The most notable difference between self-employed and sole traders is in the names themselves. The sole trader definition describes the word trader where self-employed doesn’t have to mean that you are necessarily trading in stock or products, but could also just be performing a service that doesn’t require any start-up costs for revenue.
Another way to define the two is in the way you pay your taxes. Sole traders would have to register to pay tax like a business, and self-employed individuals would need to pay PAYE (Pay As You Earn) and hand in their assessments.
Trading registration
When you are a sole trader, you don’t necessarily have to pay overheads. Your business could be home-based, where you are selling stock online and maybe using a warehouse for storage instead of paying rental fees. You do need to register for tax as a business even if you are using your name for the company, and you will be solely responsible if anything goes wrong. Your business registration would still need to be done with HMRC and can be done online or over the phone. The sole trader definition also sets you apart from an LLC because you donβt have any investors or shareholders carrying the bulk of the financial responsibility with you. Your registration would be for a company director to undergo an assessment still, but you do not have to register with Companies house.
Self-employed and taxes
People who operate as self-employed do not have to register their work line as a business at all. They are not required to register their name for trading either. They would, however, need to make sure that they wrote for a unique ten-digit tax number with HMRC and that they have earned under a certain threshold to qualify for returns of their taxes.
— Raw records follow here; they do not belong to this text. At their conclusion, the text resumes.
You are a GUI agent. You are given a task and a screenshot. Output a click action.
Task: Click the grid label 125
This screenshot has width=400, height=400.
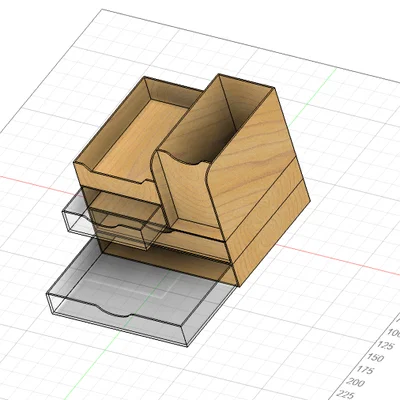click(385, 345)
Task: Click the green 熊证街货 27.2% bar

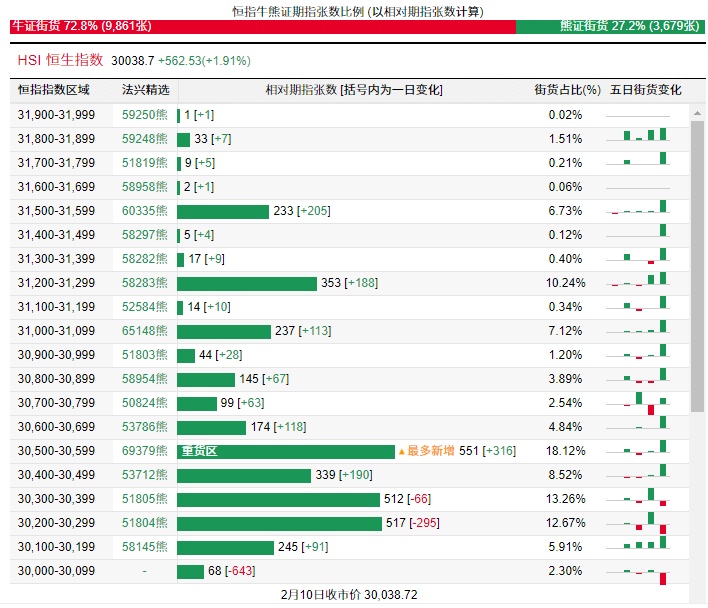Action: point(610,27)
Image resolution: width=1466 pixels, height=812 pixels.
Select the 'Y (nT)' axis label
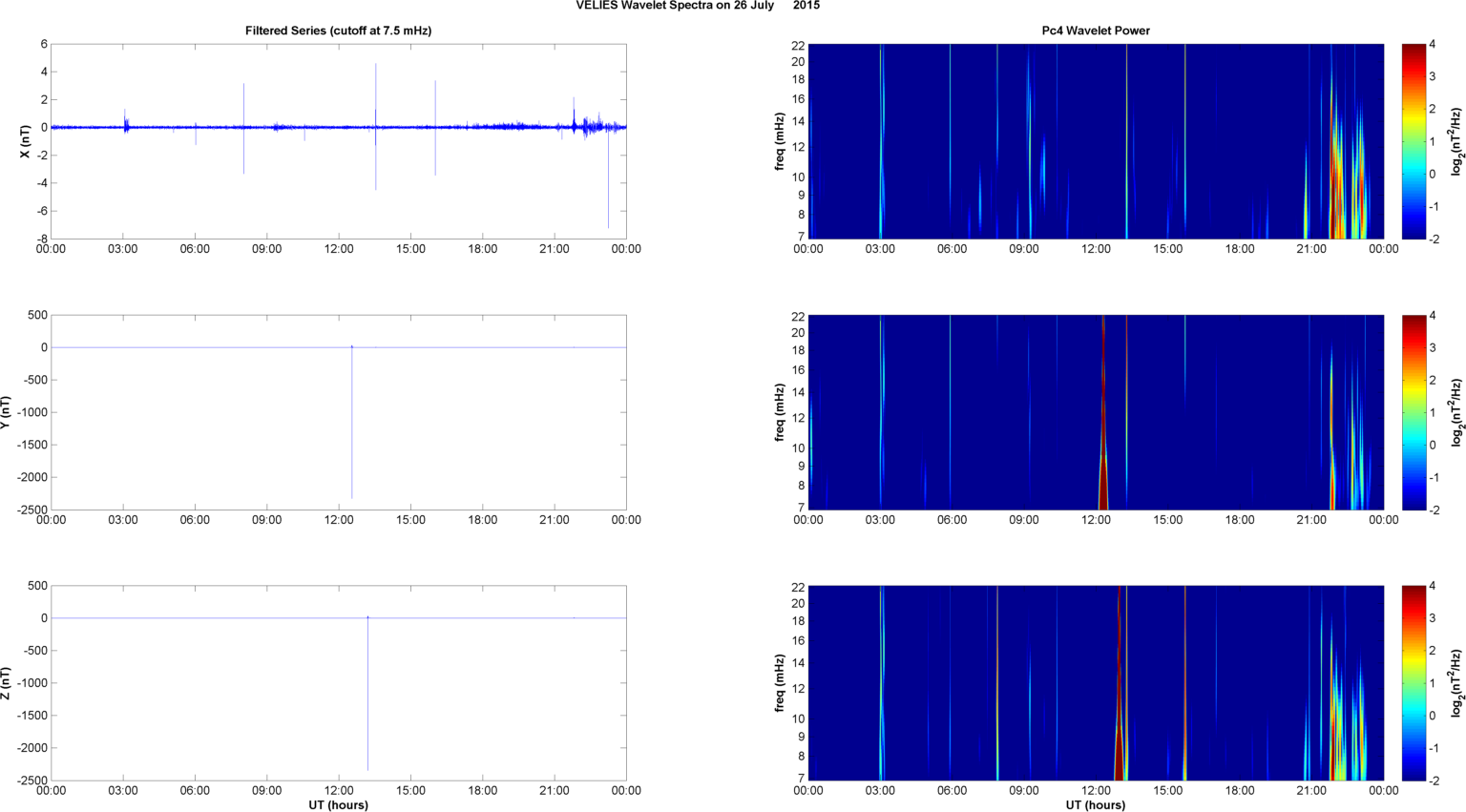[x=7, y=412]

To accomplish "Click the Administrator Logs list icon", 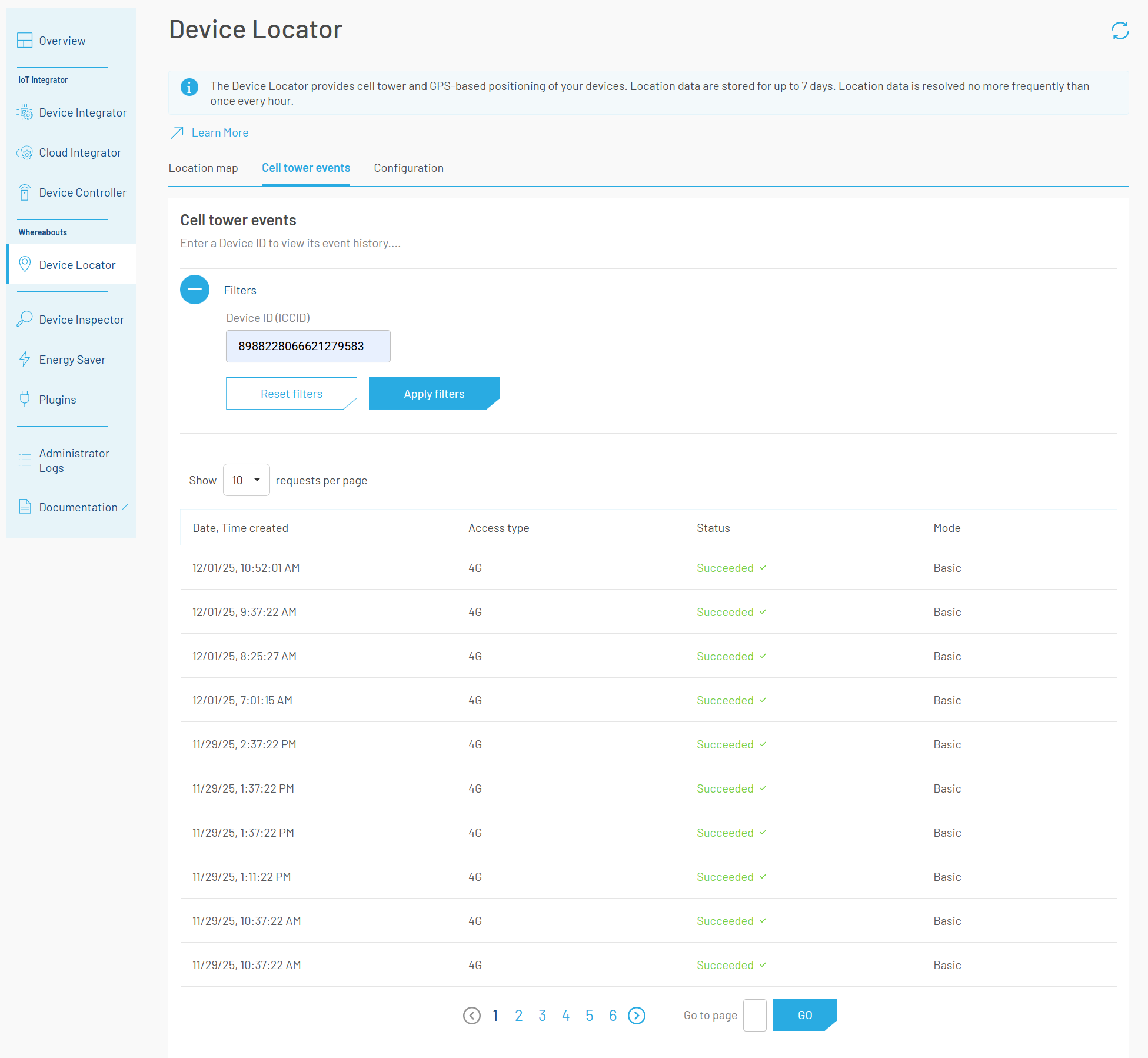I will pyautogui.click(x=25, y=460).
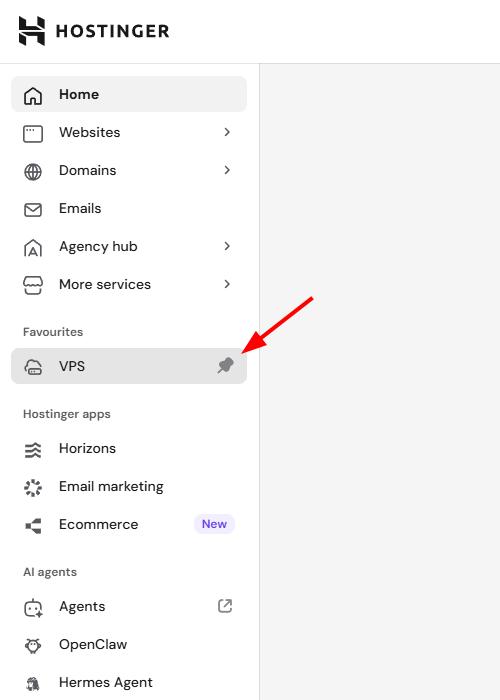
Task: Click the Hostinger logo icon
Action: [32, 31]
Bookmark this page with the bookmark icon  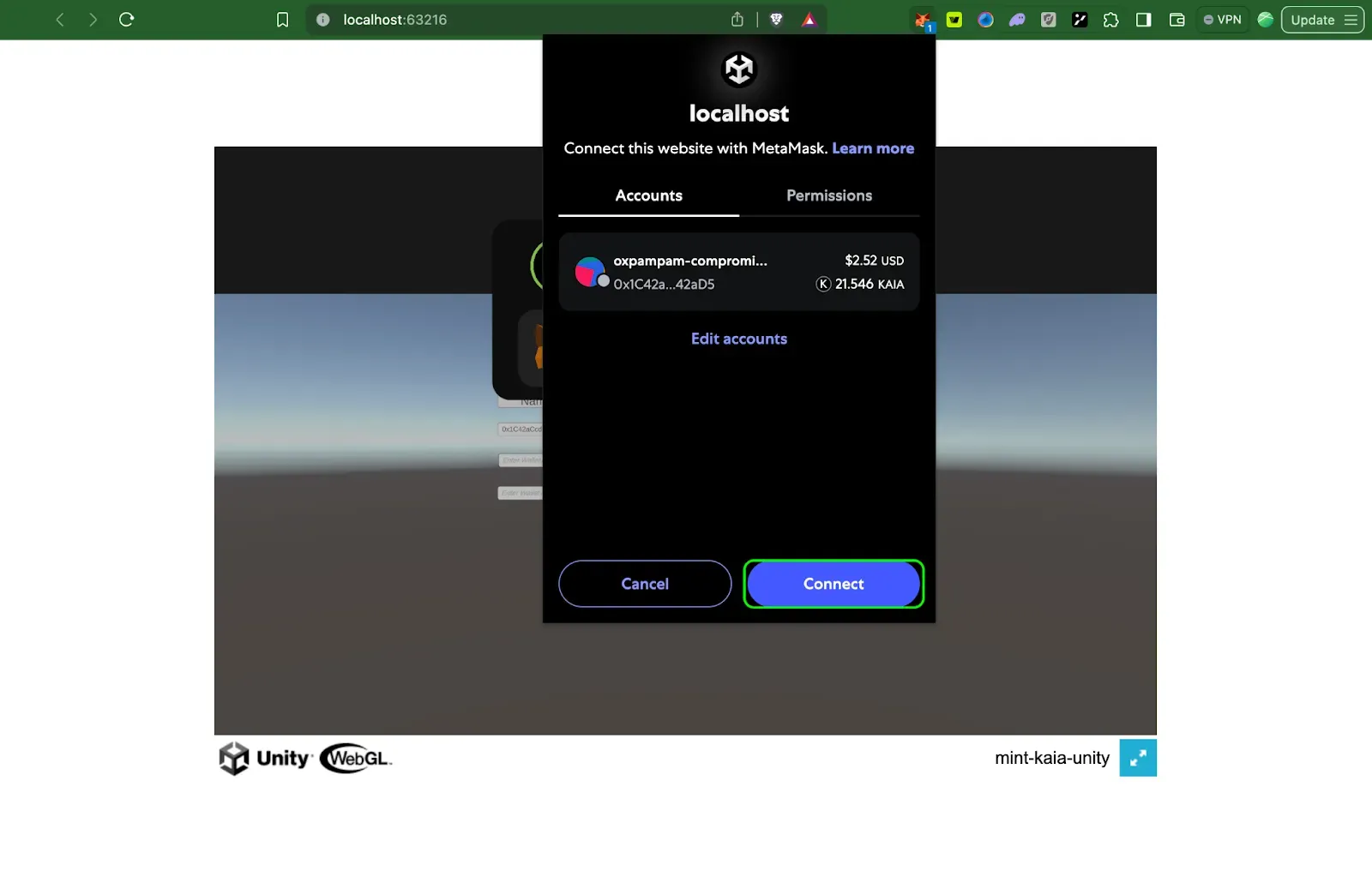coord(282,20)
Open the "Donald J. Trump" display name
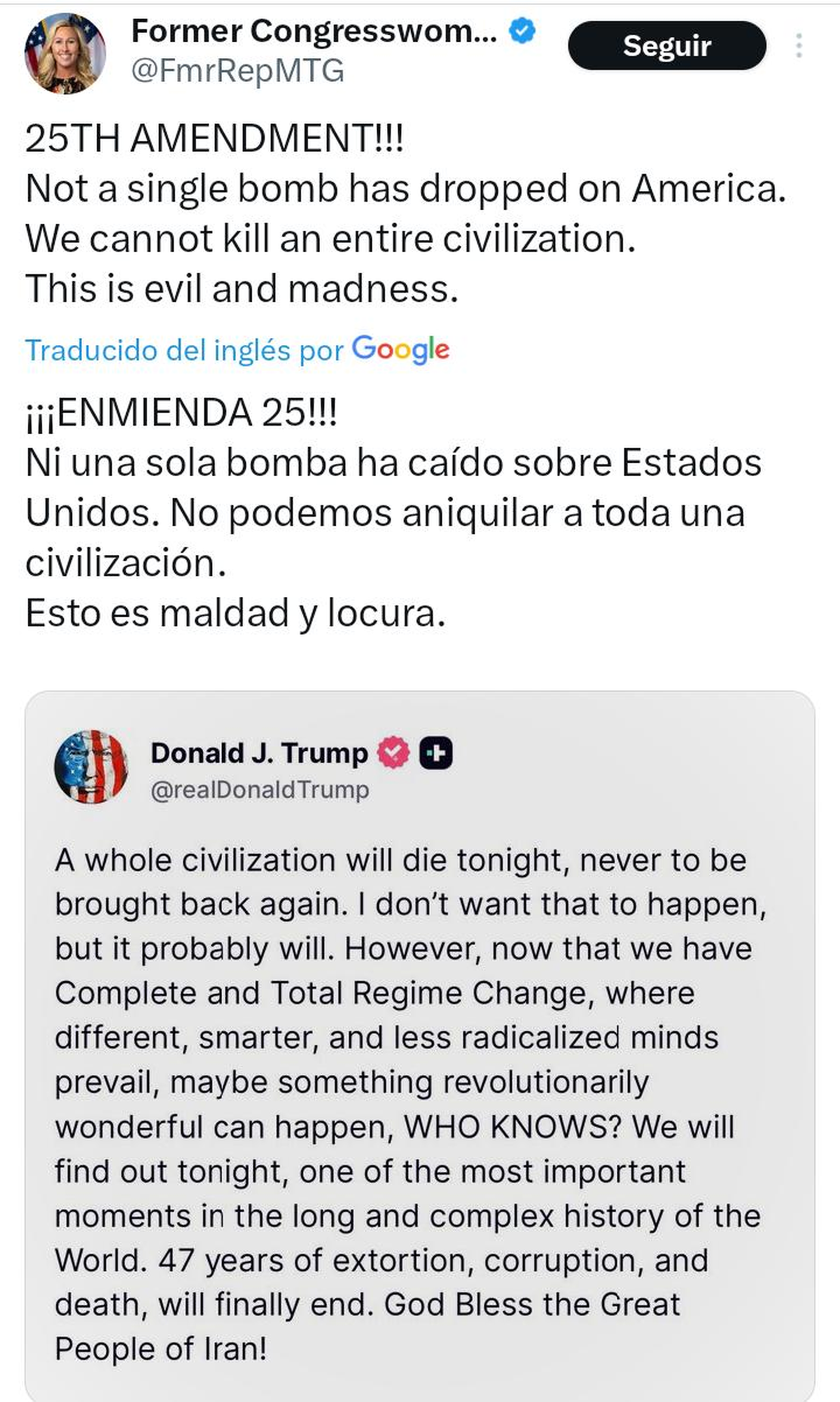 259,753
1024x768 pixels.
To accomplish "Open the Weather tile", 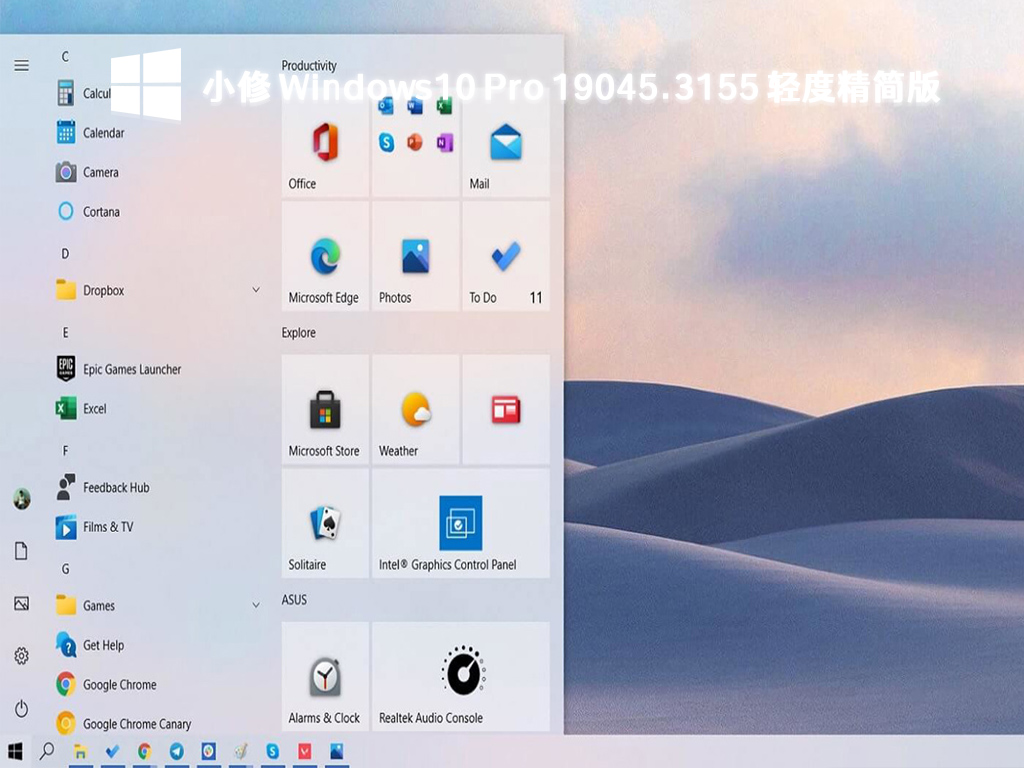I will point(415,409).
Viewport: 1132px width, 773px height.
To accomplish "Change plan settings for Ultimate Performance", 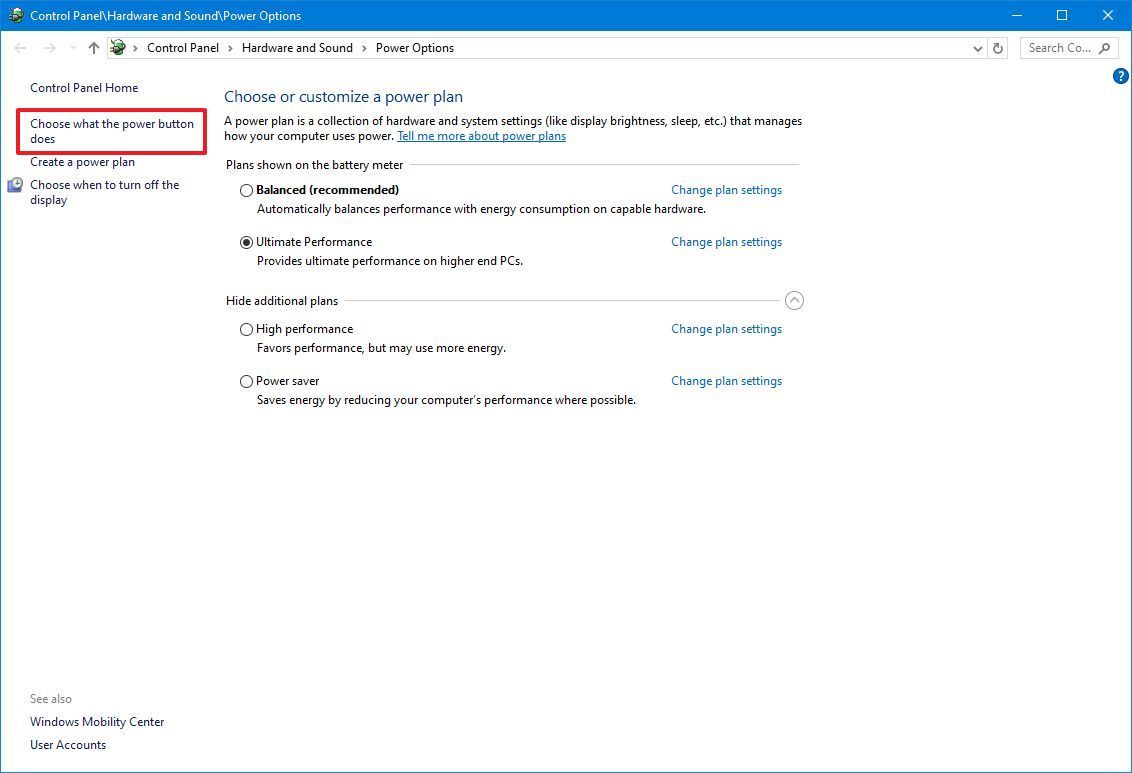I will (x=726, y=241).
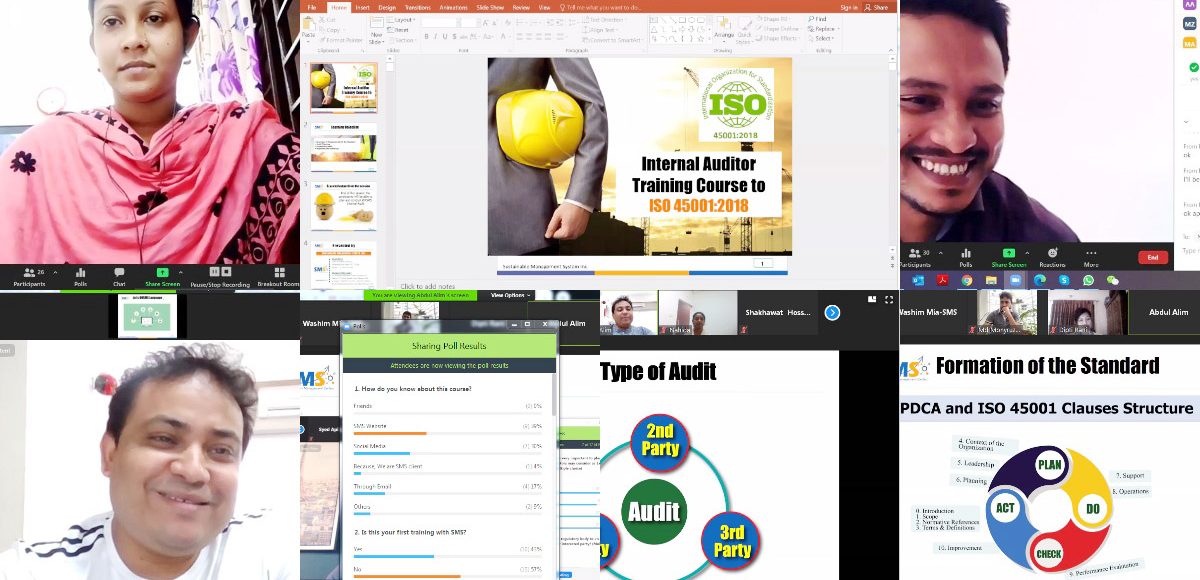Switch to the Insert ribbon tab
Screen dimensions: 1200x580
click(362, 7)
Invoices and receipts can be used for returns when you are self-employed to cover the expenses that an individual might have incurred to sustain themselves. You can claim anything that you have used to help you work, including telephone bills, traveling expenses, stock or raw material, or your equipment if you are trading in a sector that requires equipment work like hairstyling.
You would need to make quarterly payments which you can claim at the end of the tax year. A portion of the gross income will be paid back to the trader if you qualify for returns after handing in your tax return. One of the best ways to make sure that you always have your invoices is to create an online paper trail that can easily be printed and handed in when you do an assessment. Online invoice apps and paystub generators are great ways to keep track and help you remain on the right side of HMRC.